Thursday, February 3, 2011

Urban Farming Solutions

"What I had in mind was a dinner prepared entirely from ingredients I had hunted, gathered, and grown myself"
PART I - Food's Kitchen
By:Dentor Pang

Throughout the forest chapter, Michael Pollan laments our disconnect to the hunter-gatherer perspective on eating, and describes his past failures in attempting to harness the power of nature through less-than ideal means. From exploding fermentation experiments to poisonous fungi cataloguing he exposes some of the dangers of the do-it-yourself chef/agriculturalist but I feel he was onto something significant. In an attempt to explore this notion of urban cultivation here are some concepts/ideas that I believe are readily accessible and applicable.

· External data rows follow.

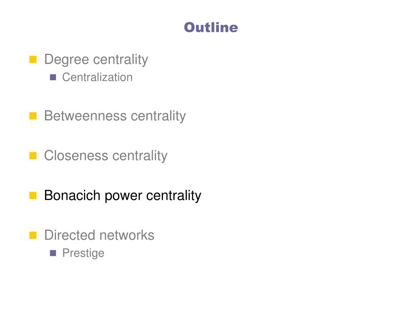
Task: Select the Betweenness centrality line
Action: 115,116
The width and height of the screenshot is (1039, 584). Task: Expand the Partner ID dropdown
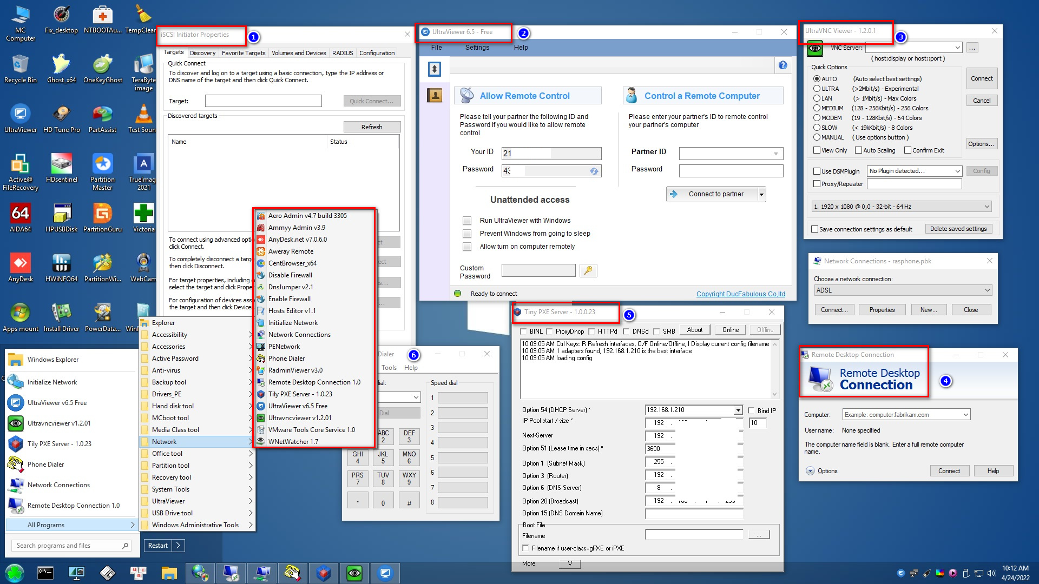[775, 154]
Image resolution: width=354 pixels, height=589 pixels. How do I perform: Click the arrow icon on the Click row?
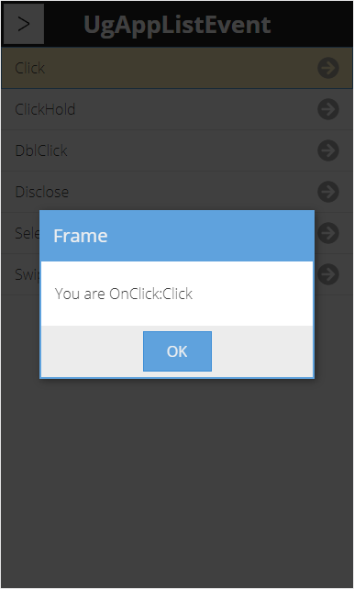pyautogui.click(x=328, y=68)
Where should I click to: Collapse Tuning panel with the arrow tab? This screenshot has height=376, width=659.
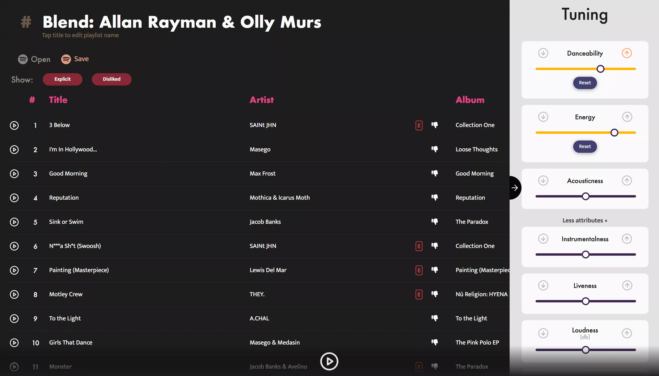(x=515, y=188)
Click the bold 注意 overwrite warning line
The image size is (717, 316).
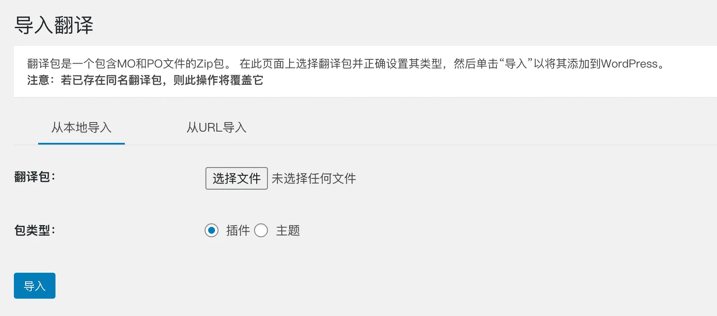(x=145, y=80)
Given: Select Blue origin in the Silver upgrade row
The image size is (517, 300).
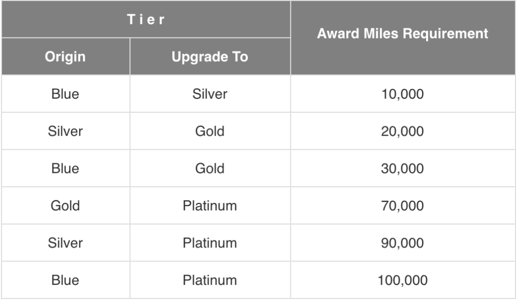Looking at the screenshot, I should point(65,94).
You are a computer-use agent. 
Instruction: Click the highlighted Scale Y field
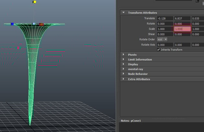pos(182,29)
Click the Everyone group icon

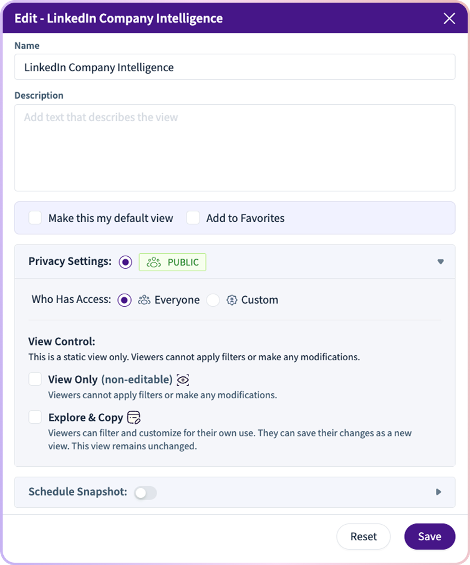click(144, 300)
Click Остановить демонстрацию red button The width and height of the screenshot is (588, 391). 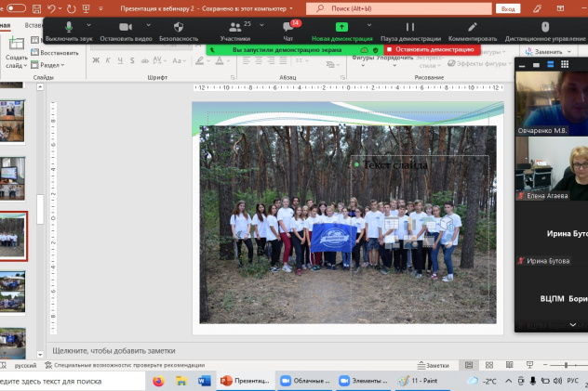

First is an intriguing idea proposed by an architect with the concept of a kitchen designed by food as opposed to for food in order to strengthen our relationship with it. His name is Nick Sowers and the following illustrations are from his blog.

His approach to designing his kitchen is that most have a lot of wasted space; seldom-used cupboards and awkward vertical  cavities that are not conducive to storing everyday items. The solution? Turn said areas into dedicated fungi germination areas, providing the at-home gourmet with year-round access to exotic fungal species that would otherwise be subject to the laws of seasonality, scarcity, and most importantly, price-point. By creating temperature and humidity controlled micro-climates one could hypothetically turn their kitchens into a Dr. Frankenstein's Lab of various species of fungi and vegetation.
Sowers' functional cabinet designs account for the ideal growing environments for each species of mushroom, a slanted design and rotating storage space allows for Shiitake to grow and renew themselves on inoculated logs

This model is the, "Oyster Pocket Slider", which can be embedded into any existing wall, allowing for maximum light exposure control and surface area for the mushrooms to flourish. Notice straw substrate is ideal growing medium and sliding design offers ease of harvesting.

He even goes as far as installing hydration ovens to maximize harvest yields and shelf live. These innovative designs on kitchen utility demonstrate how hunter-gathering can be adapted to an urban cultivator situation and even increase the quality, safety, and cost of otherwise foraging for these labour-intensive delicacies, as Pollan discovers while searching for his fake chanterelles.